> [AIM OF THE TASK] Reproduce the material below verbatim, line by line, with no changes.

--- Start DATA FOR THIS TASK ---

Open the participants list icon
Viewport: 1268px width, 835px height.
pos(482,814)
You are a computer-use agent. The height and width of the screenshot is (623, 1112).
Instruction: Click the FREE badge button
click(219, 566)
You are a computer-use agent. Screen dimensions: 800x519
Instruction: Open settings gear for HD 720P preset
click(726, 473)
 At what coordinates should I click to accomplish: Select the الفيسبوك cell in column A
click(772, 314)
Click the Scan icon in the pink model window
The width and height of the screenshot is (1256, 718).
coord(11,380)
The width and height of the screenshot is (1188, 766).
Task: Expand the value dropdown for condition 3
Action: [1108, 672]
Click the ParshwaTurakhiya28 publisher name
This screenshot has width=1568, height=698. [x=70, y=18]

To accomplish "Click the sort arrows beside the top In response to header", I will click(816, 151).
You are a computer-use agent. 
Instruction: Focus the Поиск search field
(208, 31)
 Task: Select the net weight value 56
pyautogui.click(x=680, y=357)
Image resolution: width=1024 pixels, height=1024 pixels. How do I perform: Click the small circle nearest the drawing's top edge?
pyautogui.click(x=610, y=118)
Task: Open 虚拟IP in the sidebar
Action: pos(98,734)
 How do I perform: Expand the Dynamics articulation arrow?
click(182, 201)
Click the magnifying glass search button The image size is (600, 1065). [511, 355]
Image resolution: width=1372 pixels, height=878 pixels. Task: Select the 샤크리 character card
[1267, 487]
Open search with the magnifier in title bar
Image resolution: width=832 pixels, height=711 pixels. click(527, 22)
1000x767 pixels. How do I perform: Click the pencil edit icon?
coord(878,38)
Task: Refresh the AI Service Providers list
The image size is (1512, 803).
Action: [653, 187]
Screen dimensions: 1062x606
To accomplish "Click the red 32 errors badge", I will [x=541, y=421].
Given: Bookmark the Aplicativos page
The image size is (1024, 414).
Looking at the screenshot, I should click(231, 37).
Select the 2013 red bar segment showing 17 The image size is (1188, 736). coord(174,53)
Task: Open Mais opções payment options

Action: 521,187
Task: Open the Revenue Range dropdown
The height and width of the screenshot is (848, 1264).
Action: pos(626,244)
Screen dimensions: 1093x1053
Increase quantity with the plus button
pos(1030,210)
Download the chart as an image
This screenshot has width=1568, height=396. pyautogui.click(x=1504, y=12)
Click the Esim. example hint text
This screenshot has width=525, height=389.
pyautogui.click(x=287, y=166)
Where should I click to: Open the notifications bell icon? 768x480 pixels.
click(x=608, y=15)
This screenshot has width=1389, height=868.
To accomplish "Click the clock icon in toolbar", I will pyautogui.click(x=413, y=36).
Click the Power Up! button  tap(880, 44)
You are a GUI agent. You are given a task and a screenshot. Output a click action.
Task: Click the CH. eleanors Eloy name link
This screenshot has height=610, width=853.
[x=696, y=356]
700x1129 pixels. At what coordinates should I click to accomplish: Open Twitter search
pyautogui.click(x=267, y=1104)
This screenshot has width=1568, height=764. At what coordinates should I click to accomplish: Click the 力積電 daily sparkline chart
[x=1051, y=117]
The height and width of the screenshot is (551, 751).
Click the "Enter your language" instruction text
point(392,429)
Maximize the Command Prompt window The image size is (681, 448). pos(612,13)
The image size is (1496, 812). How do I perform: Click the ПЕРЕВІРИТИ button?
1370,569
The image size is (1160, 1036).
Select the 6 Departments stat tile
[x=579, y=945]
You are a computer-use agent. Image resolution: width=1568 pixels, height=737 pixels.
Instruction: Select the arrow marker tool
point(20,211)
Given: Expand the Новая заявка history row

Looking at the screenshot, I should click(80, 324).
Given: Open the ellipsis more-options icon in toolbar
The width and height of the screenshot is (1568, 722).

--- End DATA FOR THIS TASK ---

> [SOLUTION TO THIS EXERCISE]
Open the participants list icon
Viewport: 1268px width, 835px height.
pos(482,814)
You are a computer-use agent. The height and width of the screenshot is (623, 1112).
Instruction: Click the FREE badge button
click(219, 566)
You are a computer-use agent. Screen dimensions: 800x519
Instruction: Open settings gear for HD 720P preset
click(726, 473)
 At what coordinates should I click to accomplish: Select the الفيسبوك cell in column A
click(772, 314)
Click the Scan icon in the pink model window
The width and height of the screenshot is (1256, 718).
coord(11,380)
The width and height of the screenshot is (1188, 766).
Task: Expand the value dropdown for condition 3
Action: [1108, 672]
Click the ParshwaTurakhiya28 publisher name
This screenshot has width=1568, height=698. [x=70, y=18]

To accomplish "Click the sort arrows beside the top In response to header", I will click(816, 151).
You are a computer-use agent. 
Instruction: Focus the Поиск search field
(208, 31)
 Task: Select the net weight value 56
pyautogui.click(x=680, y=357)
Image resolution: width=1024 pixels, height=1024 pixels. How do I perform: Click the small circle nearest the drawing's top edge?
pyautogui.click(x=610, y=118)
Task: Open 虚拟IP in the sidebar
Action: pos(98,734)
 How do I perform: Expand the Dynamics articulation arrow?
click(182, 201)
Click the magnifying glass search button The image size is (600, 1065). [511, 355]
Image resolution: width=1372 pixels, height=878 pixels. Task: Select the 샤크리 character card
[1267, 487]
Open search with the magnifier in title bar
Image resolution: width=832 pixels, height=711 pixels. click(527, 22)
1000x767 pixels. How do I perform: Click the pencil edit icon?
coord(878,38)
Task: Refresh the AI Service Providers list
The image size is (1512, 803).
Action: [653, 187]
Screen dimensions: 1062x606
To accomplish "Click the red 32 errors badge", I will [x=541, y=421].
Given: Bookmark the Aplicativos page
The image size is (1024, 414).
Looking at the screenshot, I should click(231, 37).
Select the 2013 red bar segment showing 17 The image size is (1188, 736). coord(174,53)
Task: Open Mais opções payment options

Action: 521,187
Task: Open the Revenue Range dropdown
The height and width of the screenshot is (848, 1264).
Action: pos(626,244)
Screen dimensions: 1093x1053
Increase quantity with the plus button
pos(1030,210)
Download the chart as an image
This screenshot has width=1568, height=396. pyautogui.click(x=1504, y=12)
Click the Esim. example hint text
This screenshot has width=525, height=389.
pyautogui.click(x=287, y=166)
Where should I click to: Open the notifications bell icon? 768x480 pixels.
click(x=608, y=15)
This screenshot has width=1389, height=868.
To accomplish "Click the clock icon in toolbar", I will pyautogui.click(x=413, y=36).
Click the Power Up! button  tap(880, 44)
You are a GUI agent. You are given a task and a screenshot. Output a click action.
Task: Click the CH. eleanors Eloy name link
This screenshot has height=610, width=853.
[x=696, y=356]
700x1129 pixels. At what coordinates should I click to accomplish: Open Twitter search
pyautogui.click(x=267, y=1104)
This screenshot has width=1568, height=764. At what coordinates should I click to accomplish: Click the 力積電 daily sparkline chart
[x=1051, y=117]
The height and width of the screenshot is (551, 751).
Click the "Enter your language" instruction text
point(392,429)
Maximize the Command Prompt window The image size is (681, 448). pos(612,13)
The image size is (1496, 812). How do I perform: Click the ПЕРЕВІРИТИ button?
1370,569
The image size is (1160, 1036).
Select the 6 Departments stat tile
[x=579, y=945]
You are a computer-use agent. Image resolution: width=1568 pixels, height=737 pixels.
Instruction: Select the arrow marker tool
point(20,211)
Given: Expand the Новая заявка history row

Looking at the screenshot, I should click(80, 324).
Given: Open the ellipsis more-options icon in toolbar
The width and height of the screenshot is (1568, 722).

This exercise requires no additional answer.